Seabed seismometers planned to improve prediction

16 September 2007 | 06:09 Code : 15269 Geoscience events
The Education, Science and Technology Ministry is to install 400 seismometers....

  The Education, Science and Technology Ministry is to install 400 seismometers on the seabed in areas close to the expected epicenters of the anticipated Tokai, Tonankai and Nankai earthquakes in a five-year project starting from April next year.
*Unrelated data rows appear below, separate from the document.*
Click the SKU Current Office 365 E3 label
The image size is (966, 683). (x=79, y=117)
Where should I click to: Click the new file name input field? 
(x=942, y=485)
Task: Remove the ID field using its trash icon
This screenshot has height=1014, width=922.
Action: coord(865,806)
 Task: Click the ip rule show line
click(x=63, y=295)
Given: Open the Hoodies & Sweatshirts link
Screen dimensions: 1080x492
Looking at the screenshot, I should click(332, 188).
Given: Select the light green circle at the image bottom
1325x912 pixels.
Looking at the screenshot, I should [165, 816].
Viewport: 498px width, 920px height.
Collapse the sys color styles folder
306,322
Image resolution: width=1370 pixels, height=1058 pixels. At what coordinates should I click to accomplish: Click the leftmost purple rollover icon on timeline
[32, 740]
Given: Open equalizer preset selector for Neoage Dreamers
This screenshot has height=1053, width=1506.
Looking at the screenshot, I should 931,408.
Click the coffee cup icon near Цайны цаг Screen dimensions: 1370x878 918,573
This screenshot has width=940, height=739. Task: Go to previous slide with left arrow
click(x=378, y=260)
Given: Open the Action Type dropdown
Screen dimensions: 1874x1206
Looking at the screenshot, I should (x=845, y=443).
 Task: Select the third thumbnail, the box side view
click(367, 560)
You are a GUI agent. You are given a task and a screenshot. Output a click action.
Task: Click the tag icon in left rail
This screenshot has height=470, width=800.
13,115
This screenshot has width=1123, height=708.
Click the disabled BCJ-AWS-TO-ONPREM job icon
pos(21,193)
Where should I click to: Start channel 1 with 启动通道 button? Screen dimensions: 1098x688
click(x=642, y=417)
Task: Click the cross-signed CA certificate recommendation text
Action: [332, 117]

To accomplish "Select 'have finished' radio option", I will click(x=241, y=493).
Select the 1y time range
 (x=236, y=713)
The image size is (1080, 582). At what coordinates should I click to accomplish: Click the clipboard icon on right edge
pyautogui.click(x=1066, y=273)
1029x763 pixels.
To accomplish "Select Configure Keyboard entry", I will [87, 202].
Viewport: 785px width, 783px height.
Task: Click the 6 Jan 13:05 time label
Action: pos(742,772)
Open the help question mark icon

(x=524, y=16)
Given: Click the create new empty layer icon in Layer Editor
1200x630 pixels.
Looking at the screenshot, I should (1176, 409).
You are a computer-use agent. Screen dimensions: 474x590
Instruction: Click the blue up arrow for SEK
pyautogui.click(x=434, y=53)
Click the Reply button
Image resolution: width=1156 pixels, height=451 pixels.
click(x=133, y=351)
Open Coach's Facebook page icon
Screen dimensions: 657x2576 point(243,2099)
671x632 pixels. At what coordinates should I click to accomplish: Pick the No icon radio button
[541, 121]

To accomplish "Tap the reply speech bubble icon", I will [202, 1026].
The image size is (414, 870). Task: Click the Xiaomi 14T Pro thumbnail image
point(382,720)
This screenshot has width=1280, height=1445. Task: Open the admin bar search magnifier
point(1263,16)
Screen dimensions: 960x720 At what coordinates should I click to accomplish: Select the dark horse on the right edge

The sensors are intended to help predict the occurrence and scale of the quakes, which experts expect to be massive magnitude-8 events on the open-ended Richter scale. According to the government's Earthquake Research Committee, there is an 87 percent possibility of a major quake in the Tokai region within the next 30 years. The Tonankai earthquake is between 60 and 70 percent likely, while there is a 50 percent of the Nankai quake occurring. The committee also estimated that a quake could hit magnitude-8.5 if the Tonankai and Nankai earthquakes occurred simultaneously. If all three earthquakes occur simultaneously, the committee predicts that there would be about 25,000 casualties. Despite such alarming predictions, research on the areas of the seabed anticipated to be near the epicenters of the Tokai, Tonankai and Nankai earthquakes is still at an early stage. This is because of the relatively high cost of installing sensors on the seabed compared with installing them on land. The five-year project will cover an area from SagamiBay to the KiiPeninsula, as well as the one from Shikoku to the Sea of Hyuga. In both areas, seismometers will be placed 10 to 20 kilometers apart. Hydraulic gauges will be also installed in these areas to observe seismic activity and crustal movements. The sub-seafloor structure of the areas will be closely examined using data from the drilling vessel Chikyu (Earth) of the Japan Agency for Marine-Earth Science and Technology. The studies help prediction of the places most likely to be hit by large earthquakes, as well as their probable scale of the likelihood of following tsunami.